One fringe benefit to this whole polyp thing is that I have gotten really hungry for music. I often go long periods- weeks- without putting music on the stereo. Amelia has a boom box in her room where she listens to music every night, but I rarely get music out to listen to for myself. That has changed. Some of my favorites: Dan Zanes' Sea Music, kd lang's Hymns of the 49th paralel, and a cool song by Jack Johnson that I heard on the radio. Also, my friends Nalini and Drew made a fantastic mix for my kids when William was born. I love Nickel Creek's version of The Fox and Amelia is pleased to have Joan Baez's version of Hush, Little Baby. In fact she listened to it last night instead of my live version. It did not really do the trick. She didn't fall asleep til 9pm and she woke up at 4:45am. oy.

More tomorrow!
Katryna

8 comments:

Anonymous said...

When I was first learning ASL (American Sign Language), we were assigned the task of going the bulk of a day (in public, at work, etc.) without communicating verbally (this included not responding or appearing to have "heard" verbal communication from others, as well as not speaking.) I had a similarly eye-opening experience about lack of eye contact. But it can also be amazingly freeing to be silent. There's a lack of artifice as you don't construct a verbal persona.

There's some musings...I hope the voice rest continues along okay and ultimately helps bring your voice back to you, your family, and those who love your music.

Anonymous said...

While you're listening to music, check out Grit Laskin's "A Few Simple Words" (on Borealis Records, a Canadian label he helped found) if you haven't heard it. Pretty amazing stuff, especially the song "My Turn."

When our kids were little we and they listened to a tape of Priscilla Herdman's "Nightsongs and Lullabyes" so much we wrecked it. I can't pay a higher tribute to a musician that that!

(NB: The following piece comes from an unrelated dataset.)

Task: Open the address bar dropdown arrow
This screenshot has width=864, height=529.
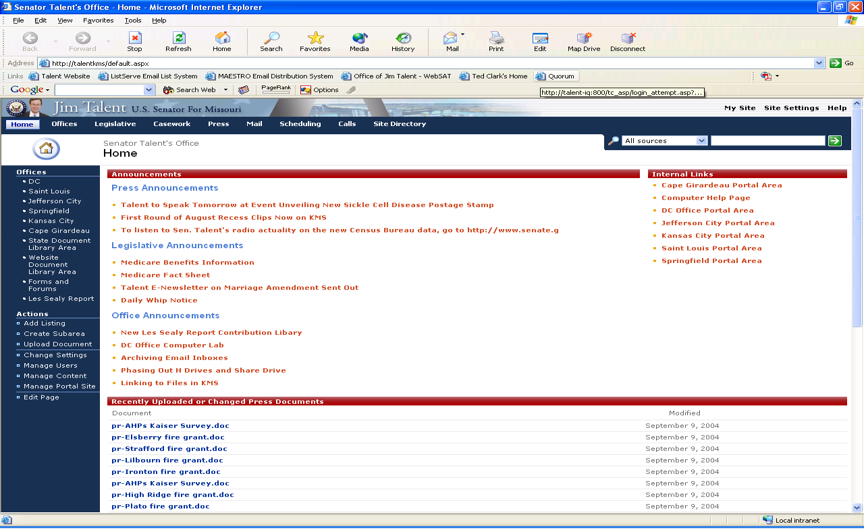Action: [820, 63]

Wishing you a speedy recovery, but, more importantly, a full recovery.

Alex

Adam said...

Hymns of the 49th Parallel is indeed a lovely album. I love k.d.'s covers of Jane Siberry's songs. When I saw Jane at the IH in November or December, she did a piano ballad version of "Love is Everything" that was just astonishing.

Perhaps you could carry a pad of paper and a pen with you when going out in public? I did that when my doctor told me to not talk for 3 days, and after people stopped laughing, they paid attention to what I wrote. You might find it useful.

kris said...

Sounds like Amelia will survive the silence unscathed, but maybe with less sleep. Enjoy your musical discoveries. I hope voice rest is successful, so that William, Amelia and the rest of the Nields-Chalfant clan has your laugh, your words and your song back soon. We all look forward to that day as well.

kris said...

Sounds like Amelia will survive the silence unscathed, but maybe with less sleep. Enjoy your musical discoveries. I hope voice rest is successful, so that William, Amelia and the rest of the Nields-Chalfant clan has your laugh, your words and your song back soon. We all look forward to that day as well.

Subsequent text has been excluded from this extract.